It was kind of pathetic how happy I was to receive three lines. As if she’d whispered the three little words. I immediately e-mailed her back. We were meeting tomorrow night at Violetta’s Emporium, the only decent Italian restaurant in town.

I was surprised to realize I was feeling magnanimous and even happy-at least hopeful. But then, happiness is reality divided by expectations, and expectations had clearly risen.

When I noticed Seth being confronted by two pissed-off men, I was initially ready to offer them a beer.

Something had evidently escaped my attention. I was scoring tonight; I was contemplating scoring tomorrow night. Two men were yelling at Seth for some unknown reason.

“Let’s take a walk outside,” one of them was saying.

Seth was resisting that suggestion.

“Go fuck yourselves,” he exclaimed. He was holding his bowling ball in his right hand, swinging it loosely up and down as if considering using it as a weapon.

Sam was attempting to intercede.

“Let’s all calm down, shall we?”

“Keep out of it, fatty,” one of the men said. “Fuckwit here insulted our ladies.”

Insulted?

Then I understood. Seth had been doing the dog thing and one of the women objected. Seth’s impromptu wailings sounded like the epithets construction workers hurl at passing women in New York. Seth could’ve simply told them they were mistaken, that his yells of jubilation weren’t directed at anyone but the universe.

This was Seth.

“Those bow-wows?” he asked. “You ought to put a muzzle on them.”

That was all it took for one of the men to shove Seth into the ball retrieval. He came back swinging.

As I sprang up to play peacemaker, I could see BJ lumbering out from behind the bar. It appeared he had a Louisville Slugger in his hand. This had all the makings of an ugly incident-a banner headline across tomorrow’s Littleton Journal.

“Hey fellas,” I said. “This is a bowling alley.”

“Thanks, asshole,” the bigger one muttered without actually looking at me. “I thought it was the public library.”

Seth had awkwardly swung his ball in the direction of the bigger man’s head and badly missed. His momentum had carried him sideways into the scoring table. It occurred to me that five or six beers had probably taken their toll on Seth’s general equilibrium. Bowling ball or no bowling ball, he was a sitting duck.

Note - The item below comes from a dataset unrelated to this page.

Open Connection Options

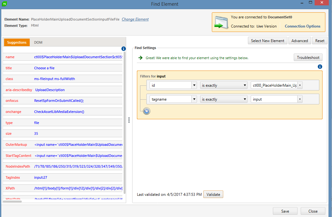coord(302,26)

The man smashed Seth in the side of the face. Seth went down hard. A woman screamed from somewhere in the alley-probably not one of the women who’d sent these two idiots out to defend her honor.

I managed to grab the closer one’s arm-he might’ve been physically less imposing than his friend, but I still felt a generous amount of muscle beneath his bowling shirt.

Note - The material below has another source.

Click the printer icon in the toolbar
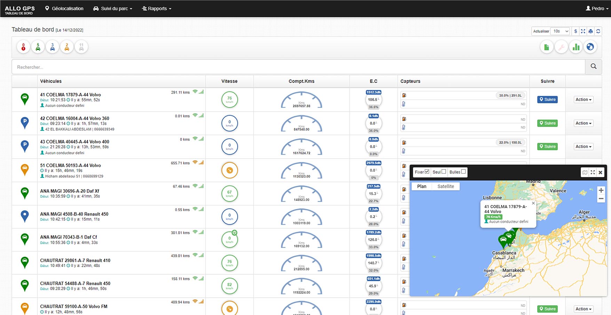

He jerked around to confront me, his right hand back and balled into a fist. I felt a crackling jolt of adrenaline, similar to the effect I used to get from the stepped-on coke I’d begun inhaling during my last excruciating days in New York. I ducked as his fist skittered over my left ear. Everyone seemed to be surging to our alley, mostly just to gawk, but some of them looking as if they had an old-fashioned barroom brawl in mind.

Crack!

BJ’s baseball bat slammed down on the scoring table, sending one and a half Miller High Lifes flying into the air.

A generous amount landed on the seriously pissed-off man I was holding on to for dear life.

Some of it got in his eyes; he cursed, squinted, then covered his face with his free hand. I used his momentary blindness to trap him in a semblance of a bear hug-more Yogi Bear than grizzly.

Seth had made it back to an upright position, frozen in a boxing stance of dubious merit. Everyone seemed to be waiting for something.

Maybe for the man holding the baseball bat over his head.

“You don’t want to be doing that here,” BJ said in a remarkably calm voice.

No one ventured a counter-opinion, including the man I was hugging like a long-lost friend.

I smelled a mixture of sweat and aftershave. I slowly let go. Aside from stepping back and flashing me a halfway murderous look, he made no effort to resume hostilities.

Seth was still bobbing and weaving.

“He was woofing at my girl,” Seth’s attacker said, obviously feeling a need to explain. It might’ve been his appearance-Jerry Springer miscreant, “Why I Can’t Stop Beating People Up”-a mostly shaven head with a Judas Priest tattoo garishly displayed on his right forearm.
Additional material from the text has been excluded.